It's deeply ingrained in their psyche to subconsciously root for their
roots. It's a very Indian mentality." Even conservative Sikh communities,
says Surinder Singh Chawla, senior manager in a leading private bank in
Delhi, are getting into "inter-caste, inter-country marriages but
within the protective arranged marriage set-up".
Among the Patel and Desai communities in Gujarat, parents are always
on the lookout for NRI matches for their children. "Boys and girls
in the US always look for homely matches from their villages," says
Hiraben Patel, whose eldest daughter Alka is married to Manish, a Patel
boy who runs a motel in Mississippi. "The biggest attraction for
us is that upward mobility is guaranteed against hard work in the US and
UK, unlike in India."
"The opposite of an arranged marriage is a
disorganised, impetuous one."
Inderjit SIngh, Sikh Council of Interfaith Relations |
There is also no denying that some see marriage as a green channel to
go abroad. In many cases, the bride becomes the means to fulfil her brothers'
desire to go abroad. But mostly there are practical considerations. For
instance, 19-year-old Chandigarh bride-to-be Reetu Singh, engaged to a
British national, says, "Marrying someone abroad means an emancipated
lifestyle and it spares you the drudgery of living with in-laws."
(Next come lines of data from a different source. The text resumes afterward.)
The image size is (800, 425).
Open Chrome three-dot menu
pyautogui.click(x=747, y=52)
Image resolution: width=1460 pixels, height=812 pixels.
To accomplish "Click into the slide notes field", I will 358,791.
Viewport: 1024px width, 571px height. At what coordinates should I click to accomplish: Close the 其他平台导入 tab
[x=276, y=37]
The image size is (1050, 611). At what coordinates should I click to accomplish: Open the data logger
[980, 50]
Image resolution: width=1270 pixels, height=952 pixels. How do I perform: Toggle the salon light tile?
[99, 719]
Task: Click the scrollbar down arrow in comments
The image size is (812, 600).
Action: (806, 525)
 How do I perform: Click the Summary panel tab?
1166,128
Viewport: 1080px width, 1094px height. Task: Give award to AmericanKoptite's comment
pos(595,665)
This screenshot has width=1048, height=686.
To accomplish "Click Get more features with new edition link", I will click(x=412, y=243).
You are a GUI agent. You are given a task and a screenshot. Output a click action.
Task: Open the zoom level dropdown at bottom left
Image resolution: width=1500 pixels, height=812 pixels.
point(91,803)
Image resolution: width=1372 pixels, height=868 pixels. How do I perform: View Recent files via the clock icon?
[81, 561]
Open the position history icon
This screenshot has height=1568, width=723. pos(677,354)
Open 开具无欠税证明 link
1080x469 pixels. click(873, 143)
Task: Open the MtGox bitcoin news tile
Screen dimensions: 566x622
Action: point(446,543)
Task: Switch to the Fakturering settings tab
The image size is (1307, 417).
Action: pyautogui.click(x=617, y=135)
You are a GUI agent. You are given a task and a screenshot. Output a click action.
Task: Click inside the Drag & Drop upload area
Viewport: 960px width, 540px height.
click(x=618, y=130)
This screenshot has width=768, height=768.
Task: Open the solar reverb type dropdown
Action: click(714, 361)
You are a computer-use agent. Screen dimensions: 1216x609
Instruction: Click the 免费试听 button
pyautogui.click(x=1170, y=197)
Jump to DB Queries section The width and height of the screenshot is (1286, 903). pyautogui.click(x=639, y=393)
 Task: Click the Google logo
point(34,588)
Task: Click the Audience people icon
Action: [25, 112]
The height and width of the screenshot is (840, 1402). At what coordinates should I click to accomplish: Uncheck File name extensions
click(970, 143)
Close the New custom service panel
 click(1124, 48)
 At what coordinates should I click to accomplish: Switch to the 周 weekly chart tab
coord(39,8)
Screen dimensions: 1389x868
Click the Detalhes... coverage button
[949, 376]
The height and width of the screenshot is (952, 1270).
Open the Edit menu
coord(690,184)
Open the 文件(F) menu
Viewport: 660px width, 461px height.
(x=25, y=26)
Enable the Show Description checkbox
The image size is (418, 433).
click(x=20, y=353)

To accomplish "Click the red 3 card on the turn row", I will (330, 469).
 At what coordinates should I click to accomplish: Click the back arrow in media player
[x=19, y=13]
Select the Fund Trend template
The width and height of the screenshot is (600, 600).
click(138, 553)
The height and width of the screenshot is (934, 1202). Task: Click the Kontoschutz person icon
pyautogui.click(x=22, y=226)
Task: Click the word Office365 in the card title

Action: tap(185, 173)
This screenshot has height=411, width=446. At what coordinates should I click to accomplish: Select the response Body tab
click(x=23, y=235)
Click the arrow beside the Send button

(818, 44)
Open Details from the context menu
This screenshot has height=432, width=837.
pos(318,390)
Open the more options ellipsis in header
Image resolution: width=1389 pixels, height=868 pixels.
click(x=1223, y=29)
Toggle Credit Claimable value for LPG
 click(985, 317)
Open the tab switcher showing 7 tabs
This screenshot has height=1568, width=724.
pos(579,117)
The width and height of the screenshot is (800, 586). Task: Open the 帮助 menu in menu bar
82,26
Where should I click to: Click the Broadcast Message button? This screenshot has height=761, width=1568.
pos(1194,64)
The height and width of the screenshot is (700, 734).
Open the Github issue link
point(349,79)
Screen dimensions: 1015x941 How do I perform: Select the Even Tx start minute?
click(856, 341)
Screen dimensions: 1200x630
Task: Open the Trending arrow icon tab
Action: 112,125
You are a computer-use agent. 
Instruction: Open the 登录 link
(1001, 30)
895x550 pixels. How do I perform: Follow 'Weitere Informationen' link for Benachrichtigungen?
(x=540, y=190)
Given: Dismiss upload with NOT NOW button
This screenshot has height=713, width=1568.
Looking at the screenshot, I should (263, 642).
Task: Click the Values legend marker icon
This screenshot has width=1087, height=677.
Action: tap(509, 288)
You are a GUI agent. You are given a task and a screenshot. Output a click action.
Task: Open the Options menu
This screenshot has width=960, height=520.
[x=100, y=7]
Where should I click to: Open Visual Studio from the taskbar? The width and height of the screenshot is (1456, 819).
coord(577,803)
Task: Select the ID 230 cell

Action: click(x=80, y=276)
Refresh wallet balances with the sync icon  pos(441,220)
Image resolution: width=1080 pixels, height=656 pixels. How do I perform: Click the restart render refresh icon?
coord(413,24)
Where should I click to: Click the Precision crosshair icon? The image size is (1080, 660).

In the liberal metros, the Indian marriage has a new twist, also manifesting
itself in Indian communities abroad. Delhi-based sociologist Ashish Nandy
marks the slight change of heart: "Traditionally, Indian marriages
were arranged by parents. Now, the children are arranging them with parental
consent. Even love marriages are starting to take predictable patterns:
the formula being stability, security and love. Love is no longer blind
in urban, contemporary India."
Take Diya Banerjee, 19, student of journalism at Delhi's Lady Shri Ram
College. According to Banerjee, there is a new concept doing the rounds:
the Arranged Love Marriage, defined as "a comfortable pact"
where she chooses the groom, who's preferably abroad, and gets the parents
to nod approval. "We like to do the mixing and matching," she
trills, "but we would like our parents to get involved too. Their
consent is a definite plus on your CV."
Delhi-based psychologist Madhumati Singh says this is because the Indian
youth is "very much in control now". "They're the ones
insisting on arranged matches now. With demanding careers, they neither
have the time nor the inclination to look for a life partner. It's the
parents who have become laid-back and don't wish to intervene. After a
decade of experimentation, dating and heartburn, the Indian youth has
come full circle. Girls now want to do the rites the right royal way-the
astrologer, cocktail functions, lehnga-cholis and saat pheras. On the
one hand they are so independent. On the other, so traditional when it
comes to marriage."
Singh recalls her favourite one-liner to clients: "The Indian arranged
marriage is a social sanction for legal procreation, cohabitation and
companionship. Whatever you get over that, is well, bonus." It's
a maxim that parents-leave alone Blunkett-have no permission to overwrite.